Since Brother Cogdill could not speak at all, he did not make the long trip to Roxas. He probably would have done so, had we not insisted he stay. A bus was chartered, and we made the round-trip from Calapan to Roxas in one day - about 300 miles. We conducted about a five hour meeting with the brethren in Roxas, after which five were baptized in the Pacific Ocean. Brother Menor did the baptizing. I spoke in Roxas, after which a rather lengthy "Open Forum" was conducted. Some very practical questions were asked in each "Open Forum" session.

There is very little pavement between Calpan and Roxas, though it is called "The National Highway." Brother Tibayan had forewarned me about the roughness of the bus ride, though it turned out to be not as rough as the ride from Davao City to Cotabato City on Mindanao. But it was rough enough, I assure you. We left at 5 A.M., and returned at 10 P.M. That makes quite a day for a soft American preacher.

A book I have read since returning entitled LET'S TRAVEL IN THE PHILIPPINES aptly describes a bus ride there. It states: "There is nothing as informal as one of the country buses in the Philippines. The top of the bus is piled high with an assortment of baggage - baskets of fruits, crates of chickens, pigs forced to travel with their feet tied, squealing and grunting at every jolt. The natives who crowd the bus are gay and friendly... The chatter (lively conversation) is a godsend, for it will take your mind off the perilous curves and sharp turns of the mountain road" (p. 45). Some of the buses have signs in them saying not to travel if the driver is drunk, or to stop him if he goes too fast. They almost stop the bus when a passenger is to be discharged or a new one admitted.
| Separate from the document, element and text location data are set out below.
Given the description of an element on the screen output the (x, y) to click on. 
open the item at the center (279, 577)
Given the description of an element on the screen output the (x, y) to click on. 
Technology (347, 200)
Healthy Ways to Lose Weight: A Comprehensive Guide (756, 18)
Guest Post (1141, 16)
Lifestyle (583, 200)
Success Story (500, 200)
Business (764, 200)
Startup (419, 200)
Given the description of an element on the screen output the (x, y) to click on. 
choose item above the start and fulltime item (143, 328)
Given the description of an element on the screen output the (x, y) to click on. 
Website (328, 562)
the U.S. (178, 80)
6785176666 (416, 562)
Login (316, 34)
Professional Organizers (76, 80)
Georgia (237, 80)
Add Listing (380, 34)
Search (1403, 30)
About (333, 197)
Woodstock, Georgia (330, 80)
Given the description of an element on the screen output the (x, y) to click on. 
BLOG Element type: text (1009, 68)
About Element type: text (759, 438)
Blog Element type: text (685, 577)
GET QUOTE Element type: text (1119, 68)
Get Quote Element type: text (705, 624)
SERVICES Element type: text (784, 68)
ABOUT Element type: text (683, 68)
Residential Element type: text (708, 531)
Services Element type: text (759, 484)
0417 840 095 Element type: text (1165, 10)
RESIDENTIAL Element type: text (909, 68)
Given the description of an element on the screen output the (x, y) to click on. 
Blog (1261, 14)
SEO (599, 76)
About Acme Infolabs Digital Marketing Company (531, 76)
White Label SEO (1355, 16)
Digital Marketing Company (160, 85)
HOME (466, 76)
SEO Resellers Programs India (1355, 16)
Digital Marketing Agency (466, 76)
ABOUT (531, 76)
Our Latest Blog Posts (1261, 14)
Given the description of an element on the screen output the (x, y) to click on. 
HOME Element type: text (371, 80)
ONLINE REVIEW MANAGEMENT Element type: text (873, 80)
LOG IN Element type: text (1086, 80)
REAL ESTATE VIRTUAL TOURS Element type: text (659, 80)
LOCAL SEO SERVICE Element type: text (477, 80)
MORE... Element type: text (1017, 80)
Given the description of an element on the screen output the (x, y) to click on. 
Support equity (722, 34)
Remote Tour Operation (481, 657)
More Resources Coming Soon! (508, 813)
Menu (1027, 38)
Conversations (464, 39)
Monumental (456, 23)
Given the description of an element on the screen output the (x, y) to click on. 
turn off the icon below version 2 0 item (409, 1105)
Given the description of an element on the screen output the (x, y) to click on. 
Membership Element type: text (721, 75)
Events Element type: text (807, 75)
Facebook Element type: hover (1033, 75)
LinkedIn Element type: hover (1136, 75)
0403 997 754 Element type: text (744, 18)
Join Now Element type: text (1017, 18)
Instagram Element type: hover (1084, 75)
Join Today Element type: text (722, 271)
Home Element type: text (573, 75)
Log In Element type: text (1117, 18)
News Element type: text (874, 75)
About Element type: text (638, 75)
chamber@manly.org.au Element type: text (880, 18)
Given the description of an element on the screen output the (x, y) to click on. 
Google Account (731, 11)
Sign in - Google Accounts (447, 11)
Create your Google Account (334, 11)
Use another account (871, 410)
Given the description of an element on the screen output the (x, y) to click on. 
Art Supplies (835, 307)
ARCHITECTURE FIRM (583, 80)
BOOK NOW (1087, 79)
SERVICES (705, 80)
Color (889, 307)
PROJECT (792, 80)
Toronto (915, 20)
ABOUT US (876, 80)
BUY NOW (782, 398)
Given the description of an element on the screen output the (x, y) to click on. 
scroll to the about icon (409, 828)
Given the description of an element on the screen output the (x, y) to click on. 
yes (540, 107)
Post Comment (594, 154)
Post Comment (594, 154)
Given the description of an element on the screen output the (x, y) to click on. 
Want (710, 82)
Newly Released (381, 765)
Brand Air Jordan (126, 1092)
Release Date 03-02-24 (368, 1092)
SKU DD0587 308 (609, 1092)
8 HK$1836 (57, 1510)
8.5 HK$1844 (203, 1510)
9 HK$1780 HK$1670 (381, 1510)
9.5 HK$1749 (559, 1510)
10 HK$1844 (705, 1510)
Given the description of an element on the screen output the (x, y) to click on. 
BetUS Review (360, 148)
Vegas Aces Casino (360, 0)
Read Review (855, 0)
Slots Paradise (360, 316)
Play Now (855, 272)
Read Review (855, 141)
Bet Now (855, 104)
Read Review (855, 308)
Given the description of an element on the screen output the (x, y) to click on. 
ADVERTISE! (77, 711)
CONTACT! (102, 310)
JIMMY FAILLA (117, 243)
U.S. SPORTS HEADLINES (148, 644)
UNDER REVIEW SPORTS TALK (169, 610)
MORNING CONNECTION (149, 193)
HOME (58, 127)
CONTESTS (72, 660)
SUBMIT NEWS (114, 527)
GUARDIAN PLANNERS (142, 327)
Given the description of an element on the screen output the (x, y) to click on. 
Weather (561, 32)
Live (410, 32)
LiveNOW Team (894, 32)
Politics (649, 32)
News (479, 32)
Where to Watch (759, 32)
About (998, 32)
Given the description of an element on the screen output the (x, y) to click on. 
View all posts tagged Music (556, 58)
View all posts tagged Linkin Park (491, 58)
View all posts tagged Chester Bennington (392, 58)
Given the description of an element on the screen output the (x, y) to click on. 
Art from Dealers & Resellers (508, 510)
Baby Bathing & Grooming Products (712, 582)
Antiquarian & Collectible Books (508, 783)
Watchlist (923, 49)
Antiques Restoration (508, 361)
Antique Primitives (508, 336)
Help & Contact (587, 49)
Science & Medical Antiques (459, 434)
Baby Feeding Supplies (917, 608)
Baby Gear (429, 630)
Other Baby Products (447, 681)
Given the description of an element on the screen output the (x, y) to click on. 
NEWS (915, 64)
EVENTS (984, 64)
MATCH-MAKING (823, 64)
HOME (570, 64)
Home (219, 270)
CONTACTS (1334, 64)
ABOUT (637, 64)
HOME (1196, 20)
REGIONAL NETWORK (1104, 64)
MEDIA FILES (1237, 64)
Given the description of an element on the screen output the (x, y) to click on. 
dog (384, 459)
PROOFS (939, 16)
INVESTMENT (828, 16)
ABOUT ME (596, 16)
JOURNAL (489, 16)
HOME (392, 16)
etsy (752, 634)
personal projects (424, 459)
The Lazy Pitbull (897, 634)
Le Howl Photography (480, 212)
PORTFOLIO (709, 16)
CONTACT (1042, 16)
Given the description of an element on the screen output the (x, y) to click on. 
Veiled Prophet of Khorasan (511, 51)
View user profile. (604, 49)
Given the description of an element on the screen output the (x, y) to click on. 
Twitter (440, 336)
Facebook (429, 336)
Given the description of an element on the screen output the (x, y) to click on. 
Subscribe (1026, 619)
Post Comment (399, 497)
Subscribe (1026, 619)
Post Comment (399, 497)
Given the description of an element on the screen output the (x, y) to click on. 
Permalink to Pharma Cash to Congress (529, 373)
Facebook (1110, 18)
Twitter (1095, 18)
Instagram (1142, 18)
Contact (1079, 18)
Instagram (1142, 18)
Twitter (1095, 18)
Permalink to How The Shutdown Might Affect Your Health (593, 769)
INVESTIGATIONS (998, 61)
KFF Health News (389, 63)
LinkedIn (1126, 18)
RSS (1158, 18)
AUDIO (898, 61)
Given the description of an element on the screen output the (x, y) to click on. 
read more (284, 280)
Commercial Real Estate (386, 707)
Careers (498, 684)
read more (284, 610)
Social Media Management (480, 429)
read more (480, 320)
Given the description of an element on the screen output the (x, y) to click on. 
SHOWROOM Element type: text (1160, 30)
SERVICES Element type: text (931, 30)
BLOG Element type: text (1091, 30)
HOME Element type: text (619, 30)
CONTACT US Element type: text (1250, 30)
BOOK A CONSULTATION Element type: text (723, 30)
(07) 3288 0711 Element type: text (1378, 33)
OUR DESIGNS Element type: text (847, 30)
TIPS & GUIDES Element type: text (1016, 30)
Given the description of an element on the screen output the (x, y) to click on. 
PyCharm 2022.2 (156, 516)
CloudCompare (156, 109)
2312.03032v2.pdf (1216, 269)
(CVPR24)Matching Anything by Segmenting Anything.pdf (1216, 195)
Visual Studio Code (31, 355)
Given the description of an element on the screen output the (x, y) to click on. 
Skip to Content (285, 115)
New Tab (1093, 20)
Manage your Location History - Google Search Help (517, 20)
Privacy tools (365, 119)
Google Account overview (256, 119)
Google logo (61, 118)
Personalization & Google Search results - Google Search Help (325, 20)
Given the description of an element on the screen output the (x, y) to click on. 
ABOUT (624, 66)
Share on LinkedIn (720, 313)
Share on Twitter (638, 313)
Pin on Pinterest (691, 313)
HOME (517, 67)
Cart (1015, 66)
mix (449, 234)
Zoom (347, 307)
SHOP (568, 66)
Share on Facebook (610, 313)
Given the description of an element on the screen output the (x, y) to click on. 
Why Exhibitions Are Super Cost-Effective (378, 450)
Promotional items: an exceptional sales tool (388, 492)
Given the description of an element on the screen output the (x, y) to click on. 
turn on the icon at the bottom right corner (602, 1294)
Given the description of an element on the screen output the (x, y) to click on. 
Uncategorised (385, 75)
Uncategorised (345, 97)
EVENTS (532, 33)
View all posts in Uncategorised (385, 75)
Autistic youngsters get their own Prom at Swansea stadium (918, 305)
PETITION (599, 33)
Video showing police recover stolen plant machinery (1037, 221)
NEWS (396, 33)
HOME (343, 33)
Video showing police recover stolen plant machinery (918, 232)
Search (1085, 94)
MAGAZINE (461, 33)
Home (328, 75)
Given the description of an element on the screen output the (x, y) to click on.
Our chartered bus to Roxas was as comfortable as it could be made. About twenty broth ers and sisters accompanied us. Our meeting in Roxas was conducted in the home of Brother Adan, who had been baptized about 1927. He had been a Christian longer than any brother whom we met in the Philippines. The brethren in Roxa8 have a building lot secured, and could begin erecting a building, if the legal problems in connection therewith could be eliminated.

We returned by boat to Batangas after having completed our three day trip to Mindoro. The Tan brothers met us and conveyed us back to Manila in time for Brother Cogdill to preach on Saturday night for the congregation in Tonda (a section of Manila) where Brother Magbunwa preaches. Brother Cogdill also spoke Sunday morning at Pasay congregation (where Victorio Tibayan preaches) since he had not spoken there on our previous visit to Pasay. I preached to 60 or 70 people at another congregation in Tonda on Sunday night, which completed our preaching in the Philippines.

We returned home very tired, but very grateful for the preaching opportunities that had been afforded us. We also were very grateful for the extraordinary hospitality that had been shown us every place we visited, and thankful for our brethren in Christ in the Philippines. We pray fervently, that God might bless our efforts there to His glory.